In this way, the patient gains an immediate anti-inflammatory effect from the steroid and long-term control of inflammation from the cyclosporine. Combined immunomodulation using cyclosporine and loteprednol, which act on different steps in the inflammation cascade, should work faster and more effectively than use of the drugs separately as monotherapy and makes the two medications an effective therapeutic option.


Oral doxycycline, a tetracycline derivative, is also used in managing ocular surface diseases and is likely effective due to its anti-inflammatory properties.

Tetracyclines are used in DED primarily for their anti-inflammatory rather than antibacterial actions. Mechanisms may include decreased matrix metalloproteinase activity, and decreased production of pro-inflammatory cytokines.

Dry eye is related to inflammation of the ocular surface, and immune-mediated inflammation plays an important pathogenic role.

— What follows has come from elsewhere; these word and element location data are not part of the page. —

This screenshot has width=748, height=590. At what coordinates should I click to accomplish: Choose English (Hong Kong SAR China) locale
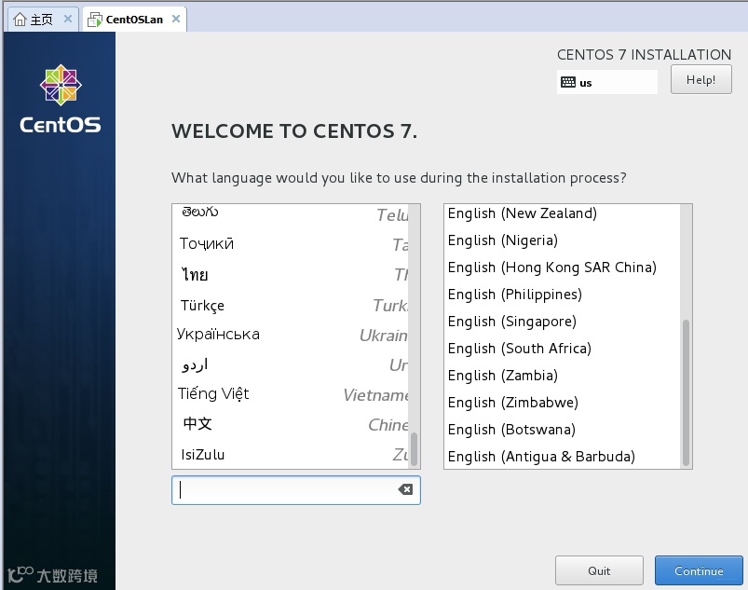coord(562,268)
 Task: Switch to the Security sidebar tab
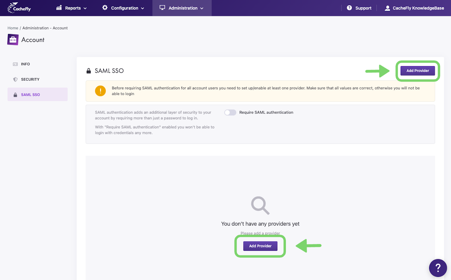pyautogui.click(x=30, y=79)
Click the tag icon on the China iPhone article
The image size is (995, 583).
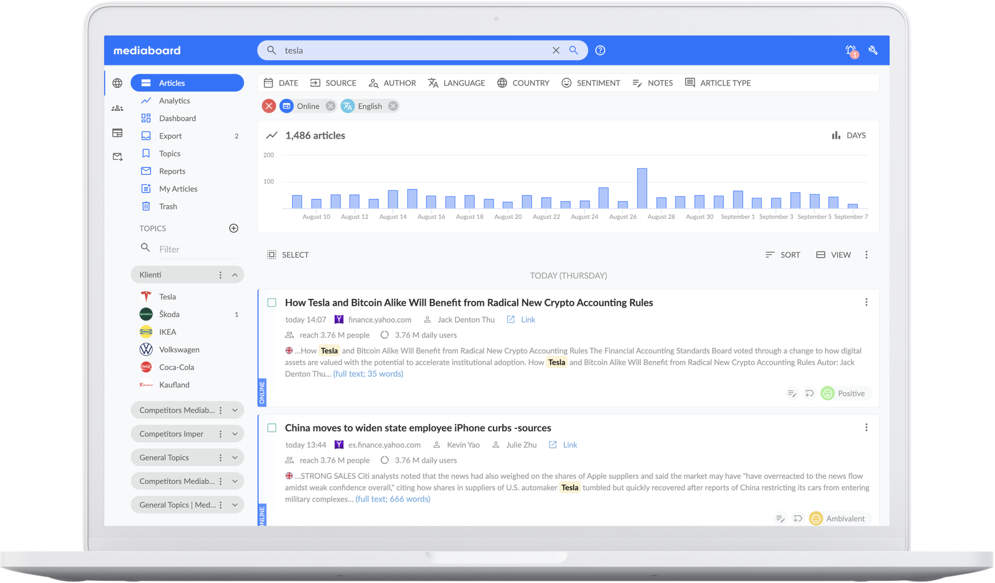point(798,518)
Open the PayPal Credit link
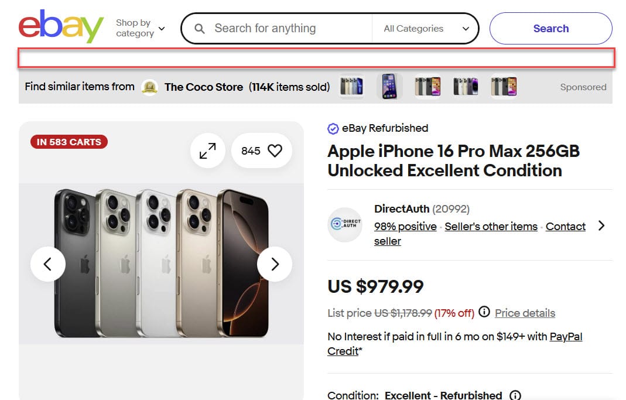This screenshot has width=626, height=400. [x=566, y=337]
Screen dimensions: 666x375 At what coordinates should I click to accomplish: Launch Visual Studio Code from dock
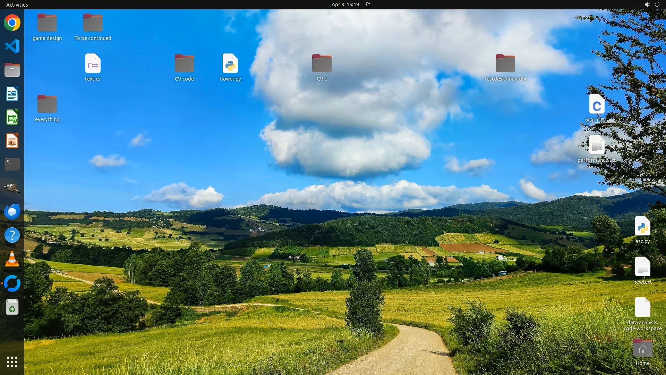coord(12,46)
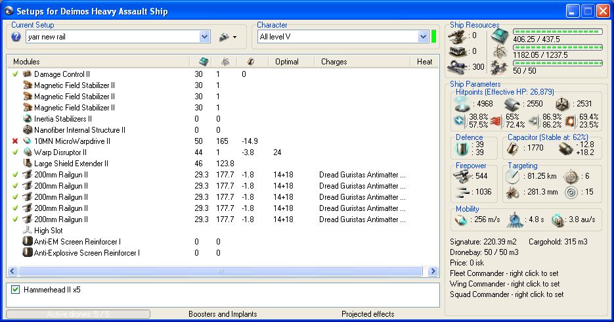Viewport: 614px width, 322px height.
Task: Click the module list horizontal scrollbar
Action: click(x=221, y=271)

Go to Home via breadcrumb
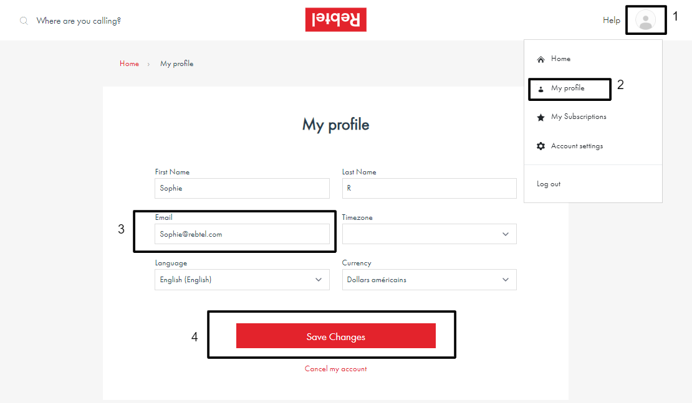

Anti-inflammatory therapies can rapidly and effectively relieve the symptoms and signs of moderate or severe dry eye.

So the next time you complain about Dry eyes, take comfort that the Ophthalmic world is taking notice. More and more, we are learning that DES/DED is a multi-factorial problem that needs specialist treatment and using an artificial tear product now and again will not fix the problem on it’s own.

If you notice combined symptoms of dryness, itchiness, burning sensation, 3-9 o’clock red eye, fluctuating reading vision and excessive light sensitivity (photophobia) you might be suffering from Dry eye disease and should consider seeing an eye care practitioner. Dry eye disease is manageable with proper medical care and over time you should see the twinkle return back to your eye.